───── Document excerpt ─────

# My 1st Flies (Try'n Hard inspired)



## Jason (Oct 2, 2007)

I got my little kit the other day and have been chomping at the bit to start tying. Well I don't have materials or the right line thread so i used what I had....power pro and "borrowed" materials from my dogs/chickens/car wash brush. I feel like a crack feene looking fer material!!! Fer what I had, I reckon they didn't turn out too bad....I believe my chickens are gonna start watching me a bit better!!!:shifty:


----------



## daniel9829 (Jan 31, 2009)

I have been tying for almost 40 years. Some of the ugliest flies that I tied wound up being the best catchers. I am not in the class that thinks all flies have to be tied perfect. When I got started in the late 60's I used moms sewing thread and fake fur, cat hair, dog hair. buck tail off a deer I shot. I started tying jigs and then trying to copy flies in the outdoor life fly fishing section. Aluminum off of gum wrappers were the main body on a lot of streamers. Good luck and keep practicing. The thrill is in catching a fish on a fly you tied. Still gets me off today.

─────

**Challenge A**
In the fly-tying thread, condense the paragraph beginning "I have been tying for almost 40 years" into a short bulleted list that keeps its main facts.
**Challenge B**
According to the fly-tying thread, what did Jason use because he didn't have the right thread?

───── Data rows ─────

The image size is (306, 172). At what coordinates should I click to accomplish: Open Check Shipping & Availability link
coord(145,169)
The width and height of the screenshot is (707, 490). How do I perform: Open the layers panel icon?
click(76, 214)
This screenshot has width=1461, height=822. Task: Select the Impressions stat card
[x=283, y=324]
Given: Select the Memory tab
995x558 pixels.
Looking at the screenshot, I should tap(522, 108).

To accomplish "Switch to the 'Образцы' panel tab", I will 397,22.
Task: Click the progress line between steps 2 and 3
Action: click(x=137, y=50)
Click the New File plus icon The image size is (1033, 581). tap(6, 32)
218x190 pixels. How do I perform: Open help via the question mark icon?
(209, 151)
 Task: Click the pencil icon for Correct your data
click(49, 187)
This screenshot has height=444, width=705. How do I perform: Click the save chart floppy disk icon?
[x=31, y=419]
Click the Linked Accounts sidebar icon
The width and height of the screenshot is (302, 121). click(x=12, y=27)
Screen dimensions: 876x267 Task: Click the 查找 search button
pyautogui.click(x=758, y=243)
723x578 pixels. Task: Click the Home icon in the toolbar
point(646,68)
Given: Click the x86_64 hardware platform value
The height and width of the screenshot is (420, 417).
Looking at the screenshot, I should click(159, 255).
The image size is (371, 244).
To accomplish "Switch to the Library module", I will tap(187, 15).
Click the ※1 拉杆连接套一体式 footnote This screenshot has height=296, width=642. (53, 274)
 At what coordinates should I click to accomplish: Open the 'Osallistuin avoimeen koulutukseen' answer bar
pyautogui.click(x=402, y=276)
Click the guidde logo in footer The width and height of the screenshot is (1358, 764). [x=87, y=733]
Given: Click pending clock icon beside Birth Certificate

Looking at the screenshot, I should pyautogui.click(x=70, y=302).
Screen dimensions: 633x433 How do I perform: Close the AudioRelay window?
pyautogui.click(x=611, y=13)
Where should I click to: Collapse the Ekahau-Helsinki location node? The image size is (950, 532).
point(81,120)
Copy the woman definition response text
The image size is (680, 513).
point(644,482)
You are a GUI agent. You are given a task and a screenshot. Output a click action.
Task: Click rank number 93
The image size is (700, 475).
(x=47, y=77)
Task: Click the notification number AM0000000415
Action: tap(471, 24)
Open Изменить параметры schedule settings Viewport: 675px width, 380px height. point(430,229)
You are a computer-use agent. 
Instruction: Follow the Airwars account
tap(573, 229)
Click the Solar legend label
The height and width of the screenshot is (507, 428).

─────

**Written answer A**
- The writer has tied flies for almost 40 years.
- Some of the ugliest flies turned out to catch the most fish, and flies don't all need to be tied perfectly.
- Starting in the late '60s, the writer used mom's sewing thread, fake fur, cat hair, dog hair and bucktail from a deer he shot.
- The writer tied jigs first, then tried copying flies from the fly fishing section of Outdoor Life.
- Aluminum from gum wrappers formed the body of many streamers.
- Catching a fish on a fly you tied yourself is still the big thrill.

**Written answer B**
He used Power Pro.